Some shots are better than others for putting big game down quickly.
The fallacy that a rifle bullet will knock a deer off its hooves never seems to die. If a bullet did thump a deer that hard, the recoil from such a load would also kick the shooter out of his boots.
A bullet fired from a big-game rifle has about twice the momentum as a thrown baseball. Most baseball players have been hit by a wild pitch. Instead of knocking us off our feet, though, the impact just stings for a while.
What kills deer is the destruction of vital organs. An expanding bullet passing through the lungs or heart is a sure killer because no animal can live for more than a couple of minutes after that kind of damage. In that short time, however, the quarry may run 200 yards. To drop an animal in its tracks, a bullet must strike its central nervous system.
One of Newton’s laws of physics, paraphrased, is “for every force, there’s an equal but opposite force.” So if a bullet develops enough force to flatten a 150-pound deer, the opposing force would do the same thing to the hunter shooting it.
Say a 150-grain bullet fired from a .30-06 rifle leaves the bore at 3,000 feet per second. If the rifle weighed the same as the bullet, it would go flying back at the same speed. We avoid this because an 8-pound .30-06 rifle is 373 times heavier than a 150-grain bullet.
To prove a hunting bullet cannot propel anything of substantial weight, I shot a 10-pound block of ballistic wax at 25 yards with a 250-grain Swift A-Frame bullet fired from a .338 Win Mag rifle. The bullet struck the wax with roughly 3,700 foot-pounds of energy. Despite absorbing all the bullet’s energy, the block remained in pretty much the same place and only jumped a little when the bullet hit it.
But what if the nearly 2 tons of energy did not go mostly toward bullet penetration, but was transferred to the target in one spot? At the range where I shot the block is a metal plate suspended by a chain at 100 yards. The plate probably weighs 35 pounds. The A-Frame bullet has a thick cross bar of jacket material in the forward third of the bullet, and doesn’t disintegrate when it hits the plate.
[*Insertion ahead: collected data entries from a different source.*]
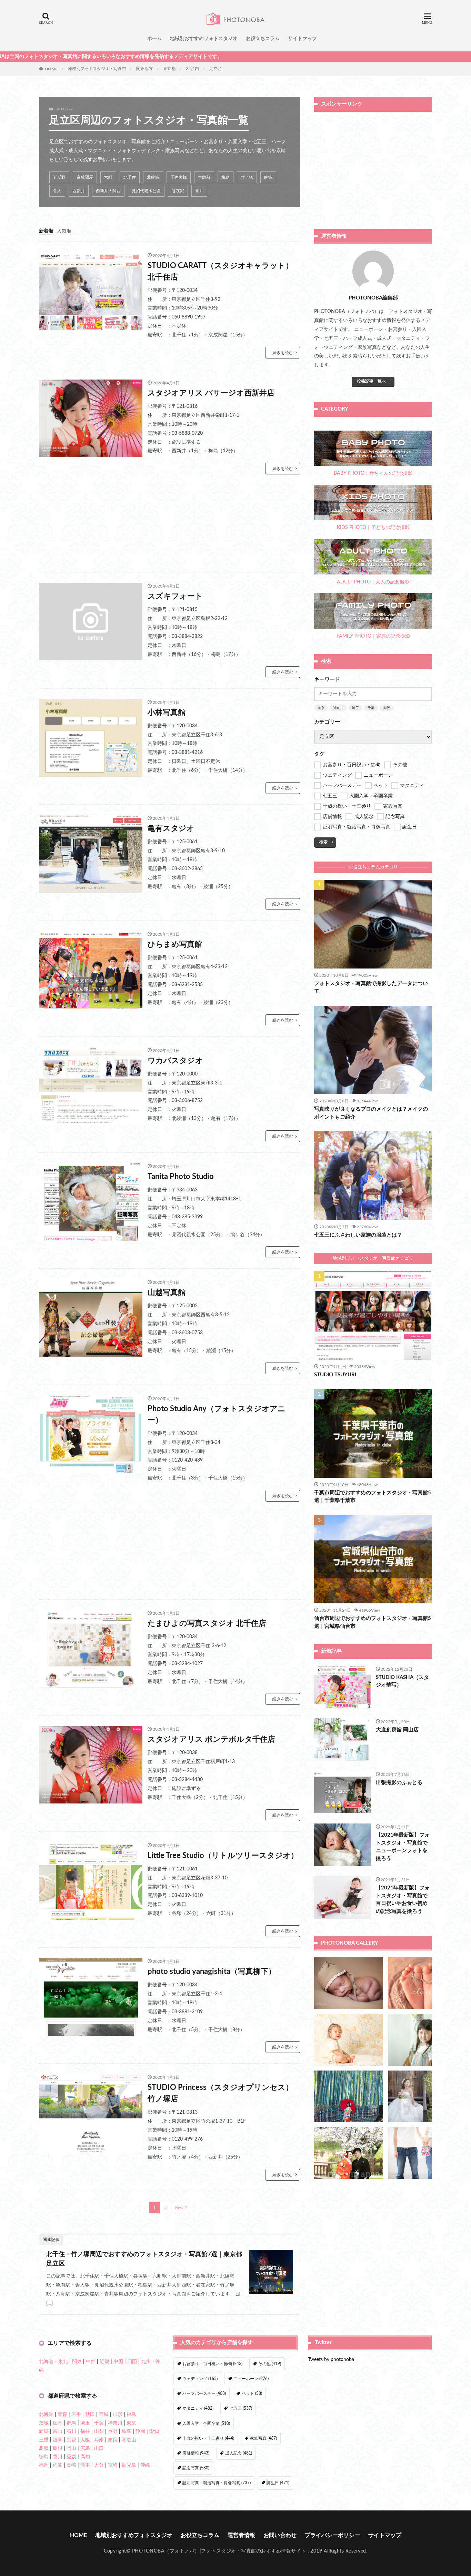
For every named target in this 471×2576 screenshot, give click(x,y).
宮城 (104, 2414)
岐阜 (126, 2431)
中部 (91, 2361)
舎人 (57, 191)
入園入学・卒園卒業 (206, 2423)
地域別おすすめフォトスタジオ (204, 38)
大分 (99, 2465)
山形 (117, 2414)
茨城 (44, 2423)
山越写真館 (167, 1292)
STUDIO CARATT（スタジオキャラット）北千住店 (220, 271)
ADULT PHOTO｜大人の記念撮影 (373, 582)
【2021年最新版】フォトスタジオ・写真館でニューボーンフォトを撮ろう (403, 1846)
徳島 (44, 2457)
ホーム (154, 38)
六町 (108, 177)
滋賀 (57, 2440)
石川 (71, 2431)
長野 (113, 2431)
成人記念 (238, 2453)
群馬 (71, 2423)
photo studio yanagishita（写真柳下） (212, 1971)
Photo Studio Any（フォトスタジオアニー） (216, 1414)
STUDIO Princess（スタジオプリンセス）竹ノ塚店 (220, 2093)
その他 (269, 2364)
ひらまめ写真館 (175, 944)
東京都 (169, 69)
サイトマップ (302, 38)
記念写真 (195, 2468)
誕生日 (278, 2483)
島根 (57, 2448)
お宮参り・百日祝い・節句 (212, 2364)
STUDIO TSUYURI (335, 1374)
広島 (85, 2448)
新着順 (46, 231)
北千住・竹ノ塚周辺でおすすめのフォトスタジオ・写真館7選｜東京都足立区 (144, 2259)
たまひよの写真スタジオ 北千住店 (207, 1623)
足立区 (215, 69)
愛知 (154, 2431)
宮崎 (113, 2465)
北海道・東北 (53, 2361)
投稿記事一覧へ (371, 381)
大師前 (204, 177)
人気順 (64, 231)
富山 (57, 2431)
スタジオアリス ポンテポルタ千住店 (211, 1739)
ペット (252, 2393)
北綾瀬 (153, 177)
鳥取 (44, 2448)
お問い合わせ (280, 2535)
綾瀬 (268, 177)
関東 (77, 2361)
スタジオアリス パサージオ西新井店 (211, 393)
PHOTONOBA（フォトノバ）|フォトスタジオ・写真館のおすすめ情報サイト (219, 2551)
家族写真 (263, 2438)
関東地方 (144, 69)
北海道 (46, 2414)
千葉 (371, 708)
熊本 (85, 2465)
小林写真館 (167, 712)
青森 (62, 2414)
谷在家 (178, 191)
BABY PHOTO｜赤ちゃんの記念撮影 (373, 473)
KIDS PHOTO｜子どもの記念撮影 (373, 527)
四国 (132, 2361)
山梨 (99, 2431)
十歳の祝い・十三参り (208, 2438)
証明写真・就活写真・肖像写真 (216, 2483)
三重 (44, 2440)
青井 (199, 191)
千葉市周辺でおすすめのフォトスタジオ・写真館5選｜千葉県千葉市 (372, 1496)
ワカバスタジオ (175, 1060)
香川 (57, 2457)
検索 (323, 842)
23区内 (192, 69)
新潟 (44, 2431)
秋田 (90, 2414)
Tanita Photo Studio (181, 1176)
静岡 (140, 2431)
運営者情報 (241, 2535)
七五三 (240, 2408)
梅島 (225, 177)
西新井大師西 (108, 191)
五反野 (59, 177)
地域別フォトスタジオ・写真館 (97, 69)
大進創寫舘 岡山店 (397, 1729)
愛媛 (71, 2457)
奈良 (113, 2440)
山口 (99, 2448)
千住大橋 (178, 177)
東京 (321, 708)
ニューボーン (251, 2379)
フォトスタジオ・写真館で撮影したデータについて (371, 987)
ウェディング (200, 2379)
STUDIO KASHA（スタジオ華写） (402, 1681)
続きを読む (282, 353)
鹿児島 (129, 2465)
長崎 (71, 2465)
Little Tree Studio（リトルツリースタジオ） (223, 1855)
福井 (85, 2431)
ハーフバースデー (204, 2393)
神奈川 (338, 708)
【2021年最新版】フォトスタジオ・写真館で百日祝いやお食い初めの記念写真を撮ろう (403, 1899)
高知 (85, 2457)
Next (179, 2207)
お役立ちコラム (263, 38)
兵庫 (99, 2440)
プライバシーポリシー (332, 2535)
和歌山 (129, 2440)
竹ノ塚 (247, 177)
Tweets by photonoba (331, 2359)
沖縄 (145, 2465)
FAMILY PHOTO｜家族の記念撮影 (373, 636)
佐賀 (57, 2465)
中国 (118, 2361)
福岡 (44, 2465)
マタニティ (197, 2408)
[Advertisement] (169, 528)
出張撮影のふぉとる (399, 1782)
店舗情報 (195, 2453)
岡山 (71, 2448)
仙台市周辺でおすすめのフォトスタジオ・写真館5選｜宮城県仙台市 (372, 1622)
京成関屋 (85, 177)
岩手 (76, 2414)
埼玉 (355, 708)
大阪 (386, 708)
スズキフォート (175, 596)
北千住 (129, 177)
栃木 (57, 2423)
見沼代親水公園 (146, 191)
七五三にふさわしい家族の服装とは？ (358, 1235)
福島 (131, 2414)
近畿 (104, 2361)
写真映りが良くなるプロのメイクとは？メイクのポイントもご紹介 (371, 1113)
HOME (51, 69)
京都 (71, 2440)
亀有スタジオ (171, 828)
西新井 (78, 191)
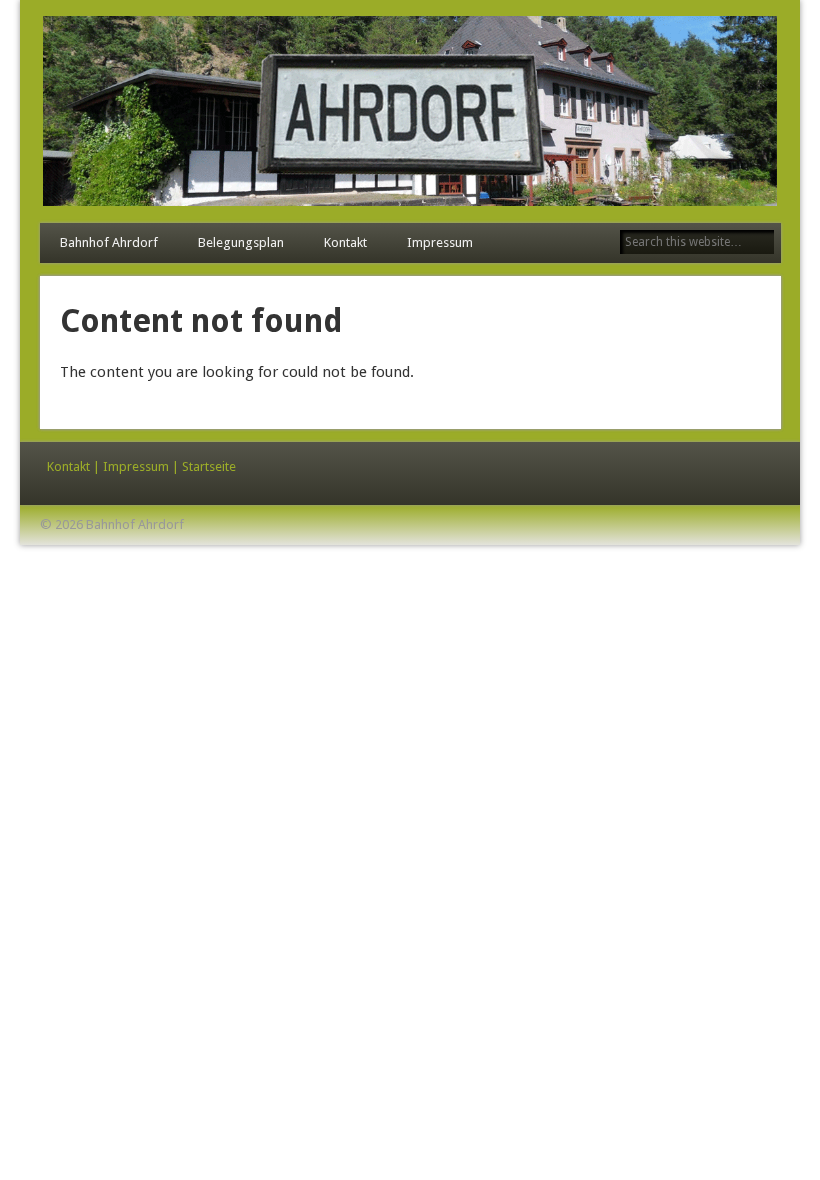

The plate swung back maybe 3 inches when the bullet struck it with 3,400 foot-pounds of energy.
Bullet Placement
A hunter in a heavily pressured area needs to drop his deer quickly so it doesn’t run over the ridge and into the sights of another hunter. Whitetails in thickets also should be downed in a hurry because they can be hard to find if they run just 75 yards.
A broadside shot that penetrates both lungs is a quick killer. Aim a bit high on the lungs, and some of the bullet’s shock will impact the spine.
Last fall, my neighbor’s daughter, Emily, used her .257 Roberts with a Nosler 120-grain Partition to take a 5-point whitetail at 100 yards. The bullet went through the center of both lungs, and the deer ran only 20 yards.
She could have placed the bullet in several other spots if she’d wanted to drop the buck in its tracks. She could have aimed for the spinal column, but that’s like trying to hit a rope. Striking the vertebrae surrounding the spine would probably also fell the animal immediately. However, unless the bone was severely damaged, the deer might jump back up and run. Emily’s best bet would have been to shoot through the shoulders. This is a fairly large target, and without its front legs, a deer is going nowhere but down.
A shot through the shoulders will likely pass in front of the lungs, so a finishing shot could be required. The shoulder shot also ruins meat. Last fall, my son shot a bull elk through the shoulders with a 150-grain Barnes Triple Shock bullet from his .30-06. That shot anchored the bull, but a finishing shot was required. When butchering the animal, I found about 10 pounds of the meat was unusable.
The shoulder shot has always been my favorite on black bears. Breaking the shoulders, though, requires a perfectly broadside shot. You can make an equally sure shot to put down a bear when it’s standing slightly quartering toward or away from the gun. If it’s quartering toward you, place the bullet in the near shoulder, and it will continue on through the lungs. For a bear quartering away, aim for the rear of the lungs. The bullet will angle up through the lungs and take out the far shoulder.
Game from bears to antelope to elk react the same to the shoulder shot. It works well, not because of the fallacy that the bullet knocks them down, but because the bullet goes into the right spot.